FORTY-ONE

From the vestibule at St Ignatius’s Jessica and Byrne watched the crime-scene officers establish a search grid. A half-dozen technicians would spend the rest of the day and night collecting any and all potential evidence — hair, fiber, fingerprints, fluids. It was an exasperatingly slow and exacting process.

Byrne walked over to where Jessica stood.

‘If they don’t come up with something I’m going to rip this place apart with my bare hands,’ he said. ‘It’s here.’

Before Jessica could respond her phone rang. She answered. It was Dana Westbrook.

‘What’s up, Sarge?’

‘Well, first things first,’ Westbrook said. ‘We ran the name Mara Reuben and came up empty.’

This was no surprise.

‘Where are you on the canvass?’ Westbrook continued.

‘We’re just going to start,’ Jessica said. ‘CSU is here, and I just wrapped up with the sketch artist.’

A sketch of the woman Jessica had talked to across from St Adelaide’s, the woman who called herself ‘Mara Reuben,’ would soon be circulated. Jessica had given a highly detailed description of the woman, but was now all but certain her beautiful silver hair was a wig.

‘I’m going to send some other detectives down there for the neighborhood interviews,’ Westbrook said.

‘Why?’ Jessica asked. ‘What’s going on?’

‘We’ve got DNA results back.’

‘Are you saying we have a hit?’

‘We do.’

By the time they arrived at the Roundhouse a half-dozen task-force detectives had assembled in the duty room. There was more than a little electricity in the room.

Dana Westbrook spoke first.

‘Folks, we have a serious break. We have DNA results from the first three scenes,’ she said. ‘As you know, there were hair samples found on all three sites, follicles stuck between the pages of missals. According to the lab, there was enough mitochondrial DNA present to make a match.’

Although Jessica was far from an expert on forensic hair analysis, it had come up often enough for her to have a basic understanding of what the lab could and could not do with a hair sample. If samples were matched with DNA analysis, it was better than a fingerprint.

‘All three were between pages?’ Byrne asked.

‘Yes,’ Westbrook said. ‘In Revelation. Dead solid on all three. We ran them through CODIS and every bell, whistle, and alarm went off.’

The Combined DNA Index System was a database maintained by the FBI that matched profiles of unknown perpetrators against a state’s database of convicted offenders.

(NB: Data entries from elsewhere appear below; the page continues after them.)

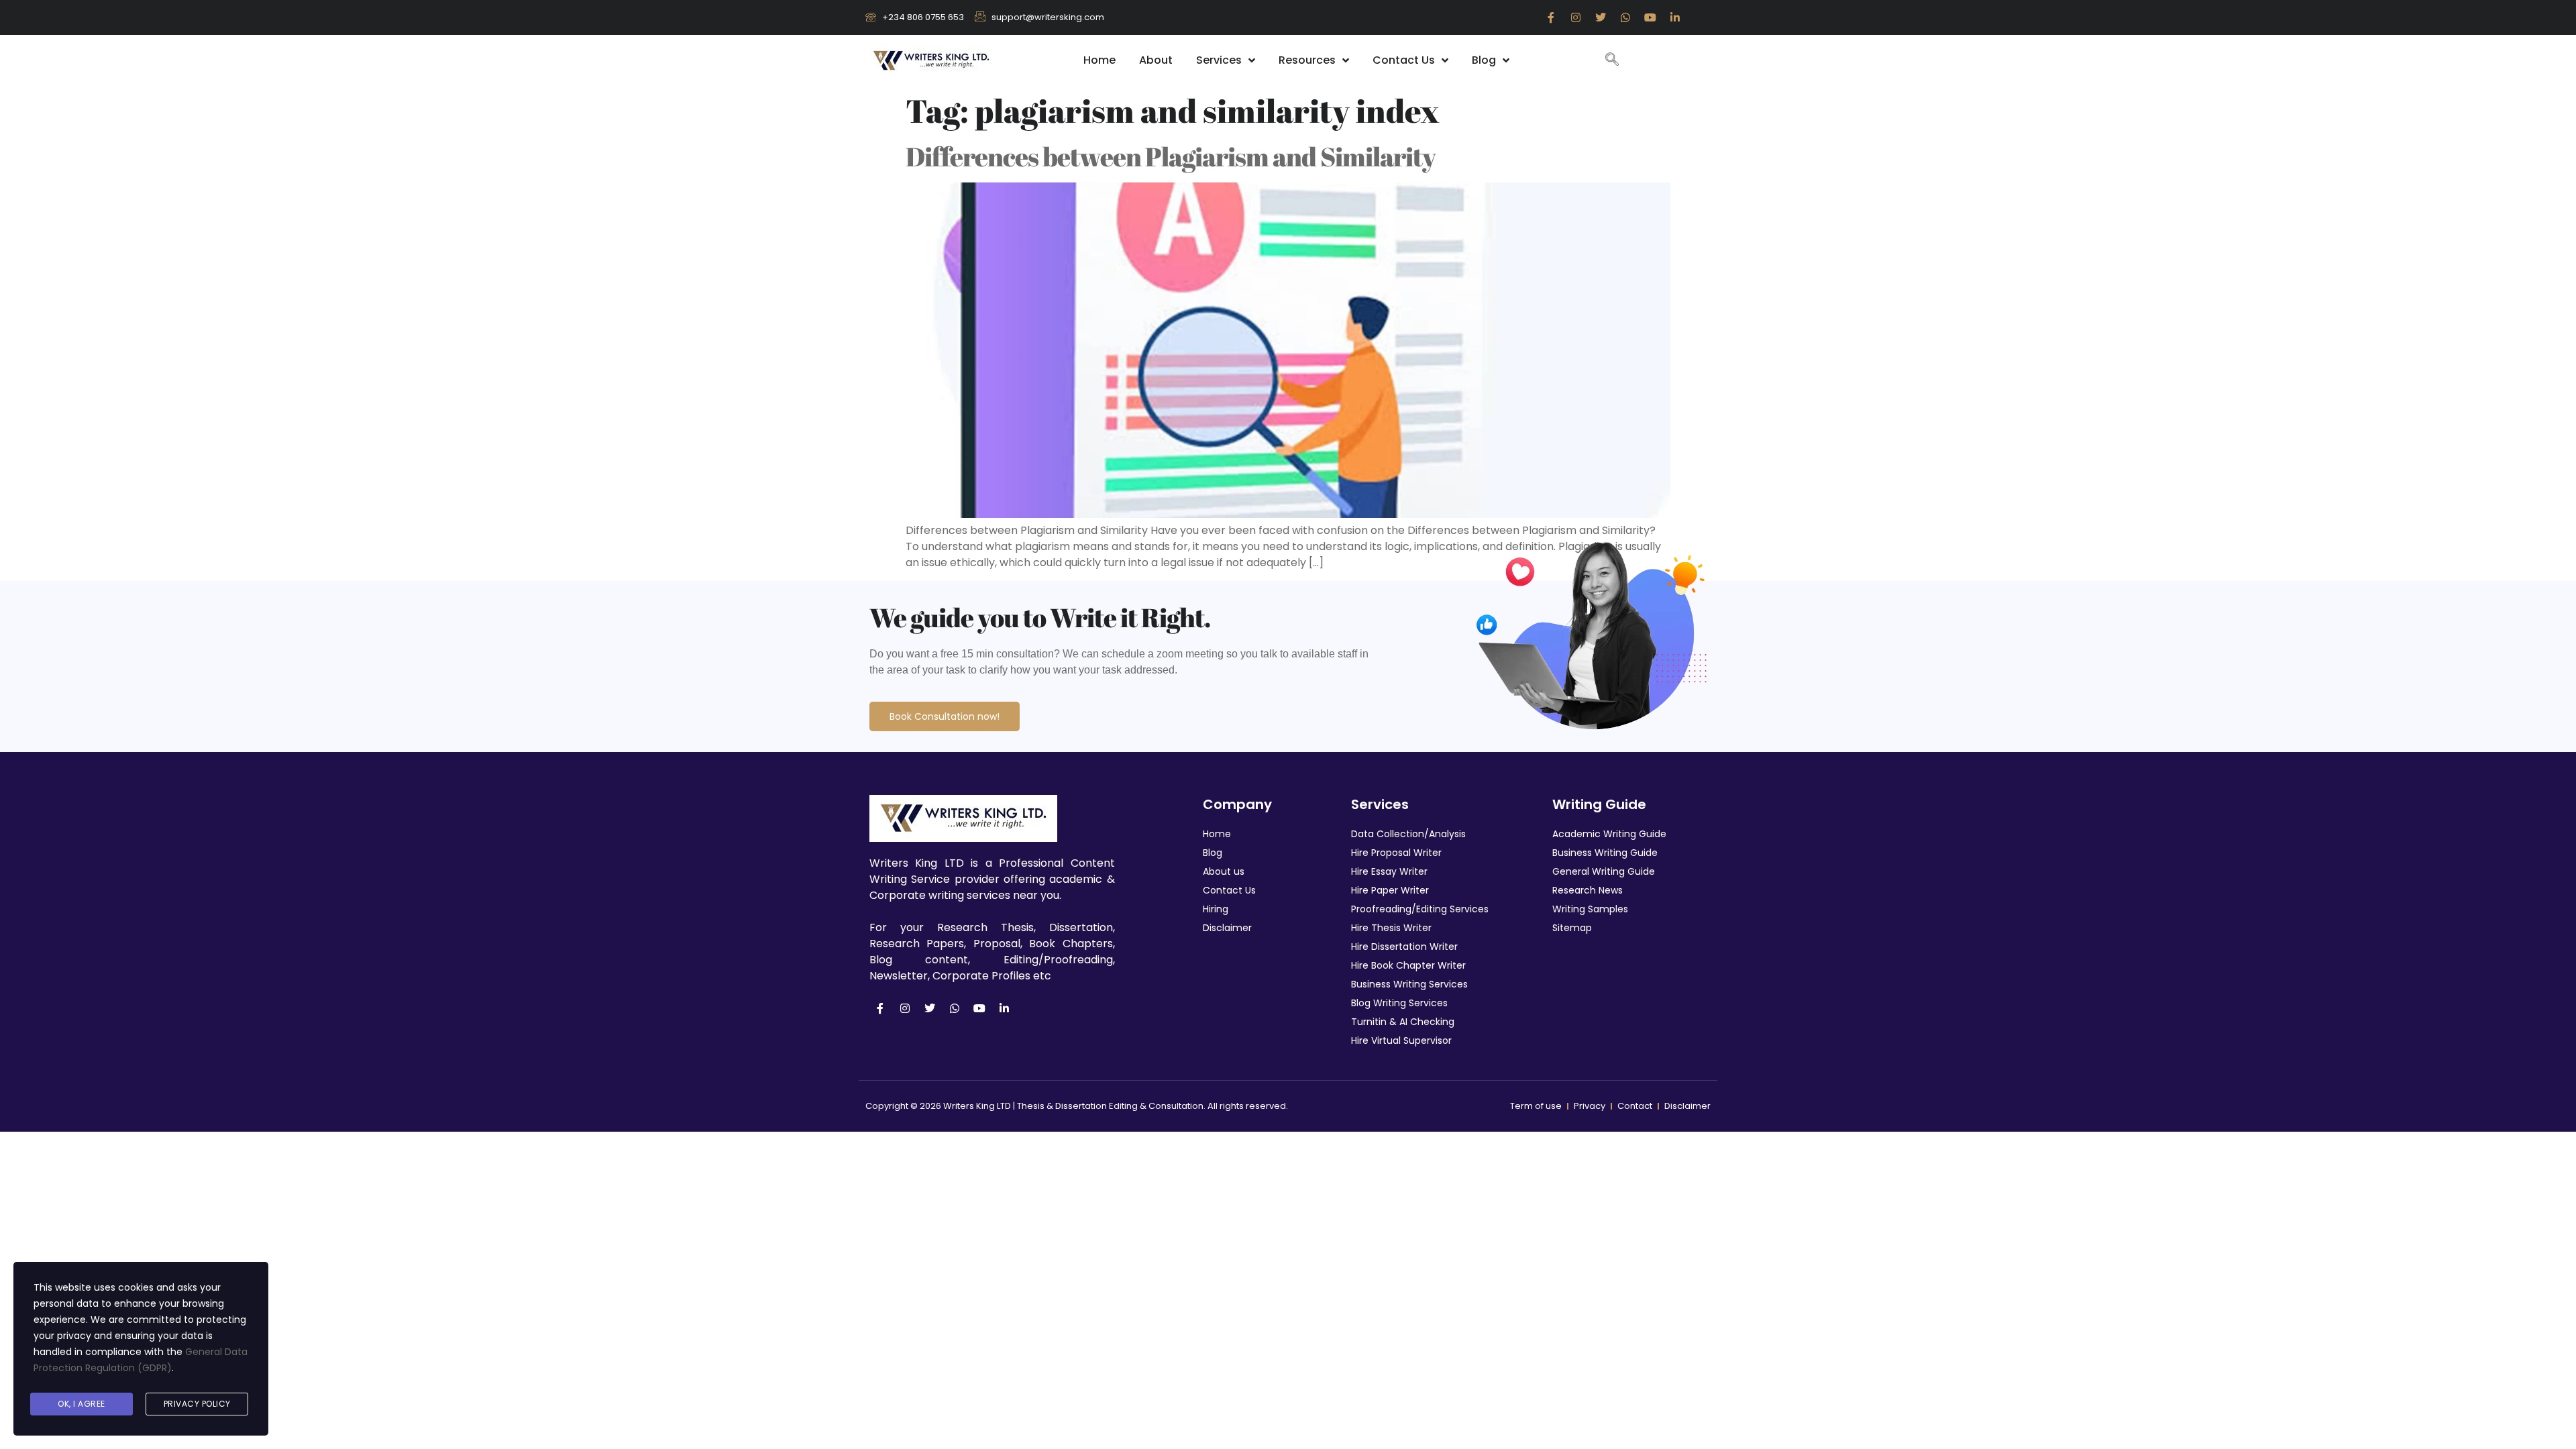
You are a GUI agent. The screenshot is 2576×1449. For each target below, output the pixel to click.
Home (1099, 60)
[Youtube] (1650, 17)
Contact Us (1404, 60)
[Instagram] (1576, 17)
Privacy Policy (197, 1403)
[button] (1612, 60)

‘So we have a suspect?’ Byrne asked.

Westbrook nodded. But there did not seem to be any glee in her face, or the expected — and well-earned — smug satisfaction all cops get from the gotcha phase of a homicide investigation.

‘I’m not seeing happiness here, Sarge,’ Maria Caruso said. ‘Why are we not happy?’

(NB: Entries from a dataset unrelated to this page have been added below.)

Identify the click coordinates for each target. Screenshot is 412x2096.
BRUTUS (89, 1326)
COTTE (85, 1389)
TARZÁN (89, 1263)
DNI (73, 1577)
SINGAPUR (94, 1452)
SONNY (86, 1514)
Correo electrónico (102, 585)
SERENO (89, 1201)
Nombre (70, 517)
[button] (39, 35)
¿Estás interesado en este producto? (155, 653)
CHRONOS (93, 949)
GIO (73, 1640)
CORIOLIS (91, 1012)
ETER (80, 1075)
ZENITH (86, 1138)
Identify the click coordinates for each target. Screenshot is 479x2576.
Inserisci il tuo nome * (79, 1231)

Westbrook handed the report to Byrne. Jessica, Josh Bontrager, and Maria Caruso crowded around.

The DNA sample found on three separate crime scenes — three separate homicide scenes — belonged to a man named Roland Hannah, a self-styled evangelist preacher who had once terrorized the city with his vigilante murders. Both Jessica and Byrne had worked a collateral case, which took investigators up the Schuylkill River.

But that wasn’t the amazing part.

The amazing part was that Roland Hannah had been an inmate in the State Correctional Facility at Graterford for the past five years.